→ ENTRIES SUPPLIED
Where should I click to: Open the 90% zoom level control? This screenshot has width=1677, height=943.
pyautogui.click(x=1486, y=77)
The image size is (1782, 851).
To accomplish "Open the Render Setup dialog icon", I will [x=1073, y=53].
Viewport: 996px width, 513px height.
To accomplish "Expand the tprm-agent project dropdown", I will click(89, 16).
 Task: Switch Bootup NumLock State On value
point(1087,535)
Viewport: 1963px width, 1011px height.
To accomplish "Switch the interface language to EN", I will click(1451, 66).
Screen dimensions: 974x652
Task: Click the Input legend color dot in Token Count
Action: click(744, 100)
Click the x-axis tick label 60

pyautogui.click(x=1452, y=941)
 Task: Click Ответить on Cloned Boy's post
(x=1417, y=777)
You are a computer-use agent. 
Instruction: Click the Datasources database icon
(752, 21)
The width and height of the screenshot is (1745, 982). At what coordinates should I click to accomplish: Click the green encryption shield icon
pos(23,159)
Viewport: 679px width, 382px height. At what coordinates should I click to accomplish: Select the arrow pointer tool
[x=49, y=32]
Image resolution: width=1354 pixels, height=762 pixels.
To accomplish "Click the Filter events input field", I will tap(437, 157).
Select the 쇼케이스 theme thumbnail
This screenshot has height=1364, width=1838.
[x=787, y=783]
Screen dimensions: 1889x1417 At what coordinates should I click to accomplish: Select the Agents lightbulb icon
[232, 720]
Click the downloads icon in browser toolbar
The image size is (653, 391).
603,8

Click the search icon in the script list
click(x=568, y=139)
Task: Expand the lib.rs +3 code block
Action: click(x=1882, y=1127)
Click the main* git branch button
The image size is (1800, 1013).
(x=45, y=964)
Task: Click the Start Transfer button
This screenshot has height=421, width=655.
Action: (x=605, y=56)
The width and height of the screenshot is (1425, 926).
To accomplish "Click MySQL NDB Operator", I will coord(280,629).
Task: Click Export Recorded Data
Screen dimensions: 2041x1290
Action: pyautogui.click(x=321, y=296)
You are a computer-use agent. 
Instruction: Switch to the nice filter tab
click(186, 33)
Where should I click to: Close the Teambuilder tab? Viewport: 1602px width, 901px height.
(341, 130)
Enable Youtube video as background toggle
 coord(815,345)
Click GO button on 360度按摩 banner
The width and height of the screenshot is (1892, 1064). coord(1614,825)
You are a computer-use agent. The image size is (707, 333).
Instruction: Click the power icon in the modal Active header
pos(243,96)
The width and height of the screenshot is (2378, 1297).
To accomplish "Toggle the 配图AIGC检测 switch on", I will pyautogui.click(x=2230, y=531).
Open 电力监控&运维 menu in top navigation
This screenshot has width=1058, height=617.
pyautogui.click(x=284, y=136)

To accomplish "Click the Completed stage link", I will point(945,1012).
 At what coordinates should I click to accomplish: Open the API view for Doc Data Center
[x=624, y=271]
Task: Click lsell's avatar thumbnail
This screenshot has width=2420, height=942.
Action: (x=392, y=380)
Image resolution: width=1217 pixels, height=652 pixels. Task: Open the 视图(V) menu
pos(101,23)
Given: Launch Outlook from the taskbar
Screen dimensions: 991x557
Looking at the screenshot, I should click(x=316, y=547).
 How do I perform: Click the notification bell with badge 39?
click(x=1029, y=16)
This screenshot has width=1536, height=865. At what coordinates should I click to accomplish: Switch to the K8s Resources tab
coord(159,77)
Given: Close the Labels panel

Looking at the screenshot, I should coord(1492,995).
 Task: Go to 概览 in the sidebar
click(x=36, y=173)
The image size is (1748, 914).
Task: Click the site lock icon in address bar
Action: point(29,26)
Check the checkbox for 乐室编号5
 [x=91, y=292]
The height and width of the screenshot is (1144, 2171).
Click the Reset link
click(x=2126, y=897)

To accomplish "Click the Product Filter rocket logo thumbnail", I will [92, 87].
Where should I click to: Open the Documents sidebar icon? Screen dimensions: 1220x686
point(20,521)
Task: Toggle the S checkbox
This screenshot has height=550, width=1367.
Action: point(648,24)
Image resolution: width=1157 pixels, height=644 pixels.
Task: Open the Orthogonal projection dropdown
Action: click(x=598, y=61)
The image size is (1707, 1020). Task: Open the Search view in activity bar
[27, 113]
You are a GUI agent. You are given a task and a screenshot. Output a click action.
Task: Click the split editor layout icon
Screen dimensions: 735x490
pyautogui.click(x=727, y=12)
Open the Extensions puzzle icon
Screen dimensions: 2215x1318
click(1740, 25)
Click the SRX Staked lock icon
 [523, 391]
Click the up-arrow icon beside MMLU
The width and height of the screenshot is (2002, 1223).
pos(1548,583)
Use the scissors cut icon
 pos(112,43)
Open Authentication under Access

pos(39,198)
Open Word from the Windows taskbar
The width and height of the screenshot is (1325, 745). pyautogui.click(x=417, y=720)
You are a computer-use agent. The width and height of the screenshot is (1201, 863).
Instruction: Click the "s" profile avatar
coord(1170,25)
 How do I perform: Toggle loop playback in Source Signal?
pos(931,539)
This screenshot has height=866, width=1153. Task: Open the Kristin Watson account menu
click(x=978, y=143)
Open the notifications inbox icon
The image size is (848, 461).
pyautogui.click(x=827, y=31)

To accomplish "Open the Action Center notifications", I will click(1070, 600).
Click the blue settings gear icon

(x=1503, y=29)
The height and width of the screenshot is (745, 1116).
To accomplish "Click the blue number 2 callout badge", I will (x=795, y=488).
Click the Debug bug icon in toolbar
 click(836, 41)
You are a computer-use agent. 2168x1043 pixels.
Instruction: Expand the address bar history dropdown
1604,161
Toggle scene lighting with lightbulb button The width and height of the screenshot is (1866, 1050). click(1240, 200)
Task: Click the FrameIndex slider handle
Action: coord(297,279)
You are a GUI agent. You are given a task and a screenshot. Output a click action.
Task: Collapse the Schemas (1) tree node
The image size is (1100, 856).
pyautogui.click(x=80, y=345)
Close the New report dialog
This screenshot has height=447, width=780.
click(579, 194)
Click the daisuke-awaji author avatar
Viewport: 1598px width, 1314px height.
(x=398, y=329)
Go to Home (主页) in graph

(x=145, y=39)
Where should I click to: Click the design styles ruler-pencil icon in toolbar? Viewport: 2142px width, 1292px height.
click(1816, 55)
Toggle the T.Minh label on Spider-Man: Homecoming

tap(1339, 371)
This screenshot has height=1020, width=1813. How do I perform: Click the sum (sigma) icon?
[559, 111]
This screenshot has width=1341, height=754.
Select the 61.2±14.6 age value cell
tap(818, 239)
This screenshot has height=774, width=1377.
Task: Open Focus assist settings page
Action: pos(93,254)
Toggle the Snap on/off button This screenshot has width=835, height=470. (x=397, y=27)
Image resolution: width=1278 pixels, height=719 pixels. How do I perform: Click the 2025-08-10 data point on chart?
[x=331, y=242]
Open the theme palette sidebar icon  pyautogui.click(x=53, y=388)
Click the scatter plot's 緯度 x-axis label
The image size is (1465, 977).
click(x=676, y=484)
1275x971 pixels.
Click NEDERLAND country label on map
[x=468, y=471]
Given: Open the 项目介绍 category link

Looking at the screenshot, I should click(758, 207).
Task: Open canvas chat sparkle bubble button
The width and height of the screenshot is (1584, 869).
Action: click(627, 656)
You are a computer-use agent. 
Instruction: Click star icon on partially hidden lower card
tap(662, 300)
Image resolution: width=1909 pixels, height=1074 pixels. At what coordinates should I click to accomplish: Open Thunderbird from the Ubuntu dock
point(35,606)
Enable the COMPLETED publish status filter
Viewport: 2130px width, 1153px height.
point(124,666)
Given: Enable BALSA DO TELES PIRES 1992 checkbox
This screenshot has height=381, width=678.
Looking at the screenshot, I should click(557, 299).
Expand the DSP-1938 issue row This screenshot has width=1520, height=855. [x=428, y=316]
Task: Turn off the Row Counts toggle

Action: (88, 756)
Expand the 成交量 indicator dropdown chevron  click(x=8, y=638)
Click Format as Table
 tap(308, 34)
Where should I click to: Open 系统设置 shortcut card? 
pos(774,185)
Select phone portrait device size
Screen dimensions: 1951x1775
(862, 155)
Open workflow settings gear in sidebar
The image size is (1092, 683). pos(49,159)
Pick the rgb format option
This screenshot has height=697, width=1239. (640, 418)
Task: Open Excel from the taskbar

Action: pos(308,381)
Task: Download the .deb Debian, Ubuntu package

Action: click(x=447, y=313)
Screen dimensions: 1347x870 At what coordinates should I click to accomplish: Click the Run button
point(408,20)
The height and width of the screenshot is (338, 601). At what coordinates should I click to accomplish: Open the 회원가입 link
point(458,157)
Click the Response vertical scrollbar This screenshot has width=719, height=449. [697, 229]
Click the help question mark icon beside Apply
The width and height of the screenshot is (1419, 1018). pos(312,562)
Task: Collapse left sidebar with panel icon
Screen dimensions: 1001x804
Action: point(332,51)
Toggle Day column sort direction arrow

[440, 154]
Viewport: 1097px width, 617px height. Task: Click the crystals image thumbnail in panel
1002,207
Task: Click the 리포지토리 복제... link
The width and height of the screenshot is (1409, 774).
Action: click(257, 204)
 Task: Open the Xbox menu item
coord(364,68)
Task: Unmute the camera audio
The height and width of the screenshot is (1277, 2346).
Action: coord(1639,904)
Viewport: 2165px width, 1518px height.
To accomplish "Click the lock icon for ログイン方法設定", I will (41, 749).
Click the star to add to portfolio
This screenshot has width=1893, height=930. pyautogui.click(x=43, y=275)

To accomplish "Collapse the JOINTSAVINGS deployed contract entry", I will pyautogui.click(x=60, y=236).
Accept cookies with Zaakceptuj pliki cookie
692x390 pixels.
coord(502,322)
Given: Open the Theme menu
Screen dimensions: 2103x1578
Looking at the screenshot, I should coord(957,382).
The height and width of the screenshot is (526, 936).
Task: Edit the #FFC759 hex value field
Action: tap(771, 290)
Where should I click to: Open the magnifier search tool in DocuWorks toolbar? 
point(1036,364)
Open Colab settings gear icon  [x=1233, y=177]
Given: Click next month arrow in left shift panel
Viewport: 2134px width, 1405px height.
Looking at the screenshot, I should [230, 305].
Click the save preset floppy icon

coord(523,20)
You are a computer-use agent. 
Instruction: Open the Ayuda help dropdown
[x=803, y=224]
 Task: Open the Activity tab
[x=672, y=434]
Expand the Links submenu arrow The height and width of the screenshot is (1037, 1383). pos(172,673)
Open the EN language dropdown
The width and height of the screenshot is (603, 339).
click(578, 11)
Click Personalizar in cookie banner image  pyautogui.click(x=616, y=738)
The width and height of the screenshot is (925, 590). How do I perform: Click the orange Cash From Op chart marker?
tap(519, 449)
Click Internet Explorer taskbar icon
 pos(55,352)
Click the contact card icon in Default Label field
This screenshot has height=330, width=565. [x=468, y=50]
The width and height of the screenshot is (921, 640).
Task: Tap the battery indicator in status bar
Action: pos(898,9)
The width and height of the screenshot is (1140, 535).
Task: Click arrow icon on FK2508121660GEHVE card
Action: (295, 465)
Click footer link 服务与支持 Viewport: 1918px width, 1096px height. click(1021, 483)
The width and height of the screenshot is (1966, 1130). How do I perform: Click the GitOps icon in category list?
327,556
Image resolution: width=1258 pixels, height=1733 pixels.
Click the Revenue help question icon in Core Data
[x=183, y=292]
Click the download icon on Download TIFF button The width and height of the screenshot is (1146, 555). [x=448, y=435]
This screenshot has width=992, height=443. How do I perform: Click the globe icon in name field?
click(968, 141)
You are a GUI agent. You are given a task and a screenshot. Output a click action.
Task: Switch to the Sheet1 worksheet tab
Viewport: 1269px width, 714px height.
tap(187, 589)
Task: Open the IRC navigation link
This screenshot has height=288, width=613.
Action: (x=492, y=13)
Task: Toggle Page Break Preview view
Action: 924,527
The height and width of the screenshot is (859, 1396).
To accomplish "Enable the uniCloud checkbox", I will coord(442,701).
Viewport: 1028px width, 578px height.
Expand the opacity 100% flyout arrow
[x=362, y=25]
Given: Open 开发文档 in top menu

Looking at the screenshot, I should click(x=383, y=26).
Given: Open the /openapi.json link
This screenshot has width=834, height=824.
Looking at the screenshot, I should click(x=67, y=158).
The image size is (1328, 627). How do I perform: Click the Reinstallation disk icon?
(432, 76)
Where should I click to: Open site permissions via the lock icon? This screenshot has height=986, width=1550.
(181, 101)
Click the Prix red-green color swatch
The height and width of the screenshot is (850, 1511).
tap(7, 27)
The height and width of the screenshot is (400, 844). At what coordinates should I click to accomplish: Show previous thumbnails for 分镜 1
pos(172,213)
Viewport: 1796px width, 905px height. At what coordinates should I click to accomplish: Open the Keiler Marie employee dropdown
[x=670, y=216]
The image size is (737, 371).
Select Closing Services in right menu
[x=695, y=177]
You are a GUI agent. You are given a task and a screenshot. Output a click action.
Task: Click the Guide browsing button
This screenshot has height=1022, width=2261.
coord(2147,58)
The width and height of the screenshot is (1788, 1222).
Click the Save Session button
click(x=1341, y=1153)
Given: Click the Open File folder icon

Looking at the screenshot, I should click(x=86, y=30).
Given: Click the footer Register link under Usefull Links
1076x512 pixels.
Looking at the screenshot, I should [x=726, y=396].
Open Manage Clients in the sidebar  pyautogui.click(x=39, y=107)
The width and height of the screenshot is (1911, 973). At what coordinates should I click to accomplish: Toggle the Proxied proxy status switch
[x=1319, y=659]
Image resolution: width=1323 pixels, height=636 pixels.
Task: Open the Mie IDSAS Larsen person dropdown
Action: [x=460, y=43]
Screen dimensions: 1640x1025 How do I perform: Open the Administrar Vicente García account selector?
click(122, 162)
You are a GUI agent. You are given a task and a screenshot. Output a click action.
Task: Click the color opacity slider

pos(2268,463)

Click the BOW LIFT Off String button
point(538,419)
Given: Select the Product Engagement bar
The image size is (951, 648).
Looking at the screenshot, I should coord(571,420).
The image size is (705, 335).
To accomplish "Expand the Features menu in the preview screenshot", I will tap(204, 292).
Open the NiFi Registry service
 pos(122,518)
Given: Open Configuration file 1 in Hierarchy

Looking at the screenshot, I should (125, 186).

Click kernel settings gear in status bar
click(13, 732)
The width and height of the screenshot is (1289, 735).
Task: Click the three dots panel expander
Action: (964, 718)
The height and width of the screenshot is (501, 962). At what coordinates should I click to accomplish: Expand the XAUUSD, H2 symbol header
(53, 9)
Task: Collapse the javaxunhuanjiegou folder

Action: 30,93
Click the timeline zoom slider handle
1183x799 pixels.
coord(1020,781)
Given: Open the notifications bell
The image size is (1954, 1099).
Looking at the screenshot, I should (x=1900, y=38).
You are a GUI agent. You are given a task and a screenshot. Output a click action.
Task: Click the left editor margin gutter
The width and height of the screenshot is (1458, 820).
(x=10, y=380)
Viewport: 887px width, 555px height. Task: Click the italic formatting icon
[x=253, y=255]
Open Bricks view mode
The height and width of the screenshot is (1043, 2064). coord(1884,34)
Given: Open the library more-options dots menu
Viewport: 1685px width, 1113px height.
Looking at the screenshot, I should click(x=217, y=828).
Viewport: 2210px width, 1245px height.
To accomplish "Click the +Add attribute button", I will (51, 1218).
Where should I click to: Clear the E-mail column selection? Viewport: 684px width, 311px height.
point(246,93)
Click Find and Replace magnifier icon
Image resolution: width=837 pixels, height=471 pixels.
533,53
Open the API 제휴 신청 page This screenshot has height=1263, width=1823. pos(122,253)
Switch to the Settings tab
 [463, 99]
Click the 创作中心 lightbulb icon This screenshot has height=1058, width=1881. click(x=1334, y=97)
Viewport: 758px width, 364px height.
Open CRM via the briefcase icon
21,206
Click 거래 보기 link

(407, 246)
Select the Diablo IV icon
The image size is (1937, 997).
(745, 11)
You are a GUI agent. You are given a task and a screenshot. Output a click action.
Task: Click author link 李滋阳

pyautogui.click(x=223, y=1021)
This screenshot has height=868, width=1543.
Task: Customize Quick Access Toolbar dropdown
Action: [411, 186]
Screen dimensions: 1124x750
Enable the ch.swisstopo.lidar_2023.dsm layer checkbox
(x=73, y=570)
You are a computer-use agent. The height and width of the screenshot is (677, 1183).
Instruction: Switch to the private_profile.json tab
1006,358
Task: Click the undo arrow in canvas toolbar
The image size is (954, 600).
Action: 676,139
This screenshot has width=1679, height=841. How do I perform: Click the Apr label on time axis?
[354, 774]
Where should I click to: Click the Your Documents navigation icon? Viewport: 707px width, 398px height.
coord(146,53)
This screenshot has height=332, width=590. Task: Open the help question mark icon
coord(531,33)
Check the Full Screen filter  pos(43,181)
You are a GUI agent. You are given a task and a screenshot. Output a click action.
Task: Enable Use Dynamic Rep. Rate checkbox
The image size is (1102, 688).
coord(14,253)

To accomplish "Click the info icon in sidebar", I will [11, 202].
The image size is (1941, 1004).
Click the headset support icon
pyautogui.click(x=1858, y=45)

→ EXERCISE DETAILS
Scan the listing above for the line that has "Task: Open the Activity tab", then copy exactly from that line through the line that has "Click Personalizar in".

→ ANSWER SECTION
 Task: Open the Activity tab
[x=672, y=434]
Expand the Links submenu arrow The height and width of the screenshot is (1037, 1383). pos(172,673)
Open the EN language dropdown
The width and height of the screenshot is (603, 339).
click(578, 11)
Click Personalizar in cookie banner image  pyautogui.click(x=616, y=738)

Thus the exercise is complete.